**Goal of the exercise:** If an entry holds an image, leave that image out and transcribe everything else exactly.

^^^^^^^^^^^^^^^^

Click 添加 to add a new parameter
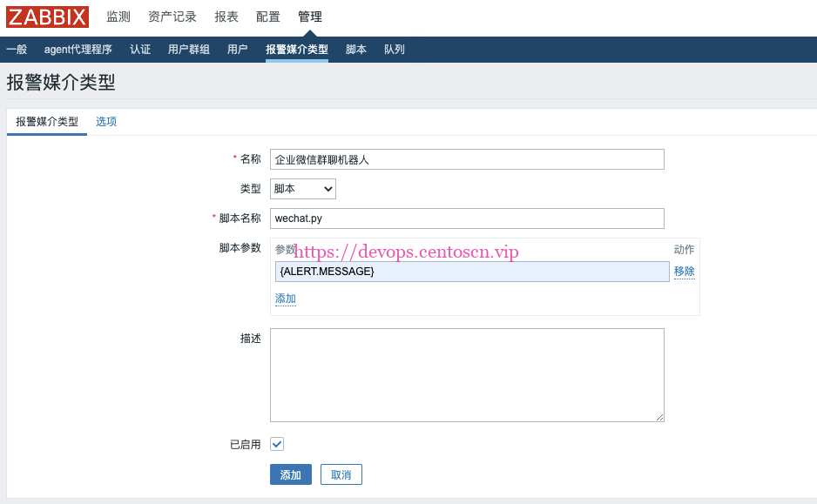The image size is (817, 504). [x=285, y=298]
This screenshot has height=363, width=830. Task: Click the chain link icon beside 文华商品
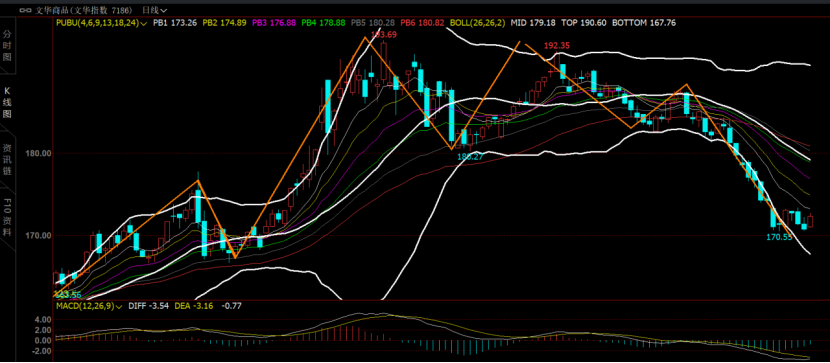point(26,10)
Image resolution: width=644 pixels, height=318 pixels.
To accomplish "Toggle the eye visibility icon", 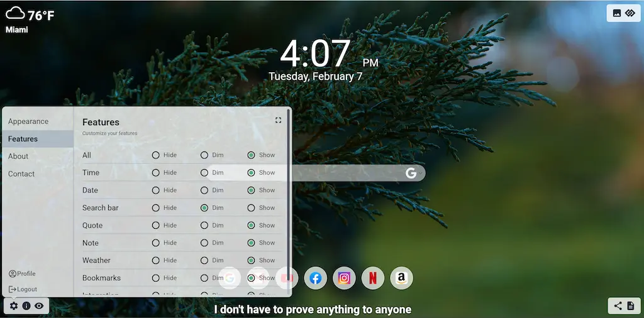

^^^^^^^^^^^^^^^^

**Exercise result:**
Click 添加 to add a new parameter
The image size is (817, 504). [x=285, y=298]
This screenshot has height=363, width=830. Task: Click the chain link icon beside 文华商品
point(26,10)
Image resolution: width=644 pixels, height=318 pixels.
To accomplish "Toggle the eye visibility icon", 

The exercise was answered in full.